- Your goal -
From top to bottom, reproduce the listing without a single change.

──────── Data shown

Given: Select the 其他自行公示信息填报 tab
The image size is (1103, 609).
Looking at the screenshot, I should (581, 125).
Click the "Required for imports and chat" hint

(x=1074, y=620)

────────────────

- Output -
Given: Select the 其他自行公示信息填报 tab
The image size is (1103, 609).
Looking at the screenshot, I should (581, 125).
Click the "Required for imports and chat" hint

(x=1074, y=620)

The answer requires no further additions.